Ne pas défiler est un acte répréhensible, passible
d'ennuis, de violence allant du retrait de la carte d'identité,
à l'emprisonnement voire pire encore. Défiler, cela dit,
est dangereux aussi: chacun peut être piétiné et la
mort, fréquente, est comme un tribut qu'on devrait au Seigneur
et Maître du pays.
La
journée de Fathi va être un véritable cauchemar.
Aucune échappatoire, semble-t-il à la tyrannie. Tout est
tumulte, brouhaha, abrutissement. La description de la dictature en action tient de Chaplin
et le regard lucide du narrateur-écrivain-empêché
d'écrire (et considéré comme traître parce
qu'il s'oppose au régime) semble dire naïvement les faits
mais quelle ironie derrière cette apparence! Tout dans ce qui
est raconté au fil des heures est grand-guignolesque voire
« surréaliste » ou «kafkaïen » (ne
serait-ce qu'à cause des obscurités administratives et
judiciaires).
Mais
dans ce roman les principaux personnages ont une arme salvatrice : le
rire. La mère
de Fathi rit – même si un piège infernal risque de la
happer - l'amante de Fathi, la belle Lama, ardente et tendre, rit à gorge
déployée devant tant d'imbécillité, tant de grotesque dans tant de
situations; la soeur de Fathi blague et rit de tout mais surtout de la
bêtise de son mari tout en lui faisant croire qu'il est
intelligent; et Fathi rit à la barbe des autorités, sans
crainte, dégonflant ainsi le processus d'intimidation par sa
raillerie, son sang-froid.
La
dictature, c'est le bruit, le tumulte ; or Fathi aspire au silence.
Celui de l'amour, celui des bruits naturels, celui qui permet de
penser. L'immense vacarme qui traverse le roman comme le
martèlement des slogans qui riment (autre façon de faire
du bruit soi disant poétique!) ou encore le discours politique
fleuve du tyran que tous doivent entendre depuis des haut-parleurs et
des téléviseurs assourdissants, c'est la violence
même des droits individuels bafoués, puisque les gens sont
traités comme du bétail qu'on mène à
l'abattoir. Le silence est donc perçu comme un droit
démocratique, l'antidote nécessaire au lavage de cerveau
servi à grande échelle.
Cette
aspiration au silence ne s'accomplit – momentanément, au coeur
du roman – que lorsque Fathi retrouve son amante Lama.
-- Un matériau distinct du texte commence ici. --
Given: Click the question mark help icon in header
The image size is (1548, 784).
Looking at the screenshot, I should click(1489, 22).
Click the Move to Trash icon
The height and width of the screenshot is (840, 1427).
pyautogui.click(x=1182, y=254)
L'amour pendant
la fête nationale est un véritable défi, un acte de
résistance en soi, une parenthèse de beauté, de
joie, d'audace érotique et amoureuse.
L'érotisme
est donc bien une métaphore de l'écriture et de la
liberté. Le narrateur interdit d'écrire crie à son
lecteur sa stupeur, sa force de vie, son hébétude et tend
à apprendre au monde ce qui se passe dans son pays (jamais
nommé) livré au culte de la personnalité, à
l'arrogance, à la fatuité, à la folie sans borne
d'un dictateur.
Pourtant
on sait bien, nous lecteurs de 2014, que cette folie déjà
horrible, déjà démesurée en 2004, moment de
la parution du roman dans le texte original, n'était presque
rien au regard de la folie actuelle qui a lieu, sous nos yeux en Syrie.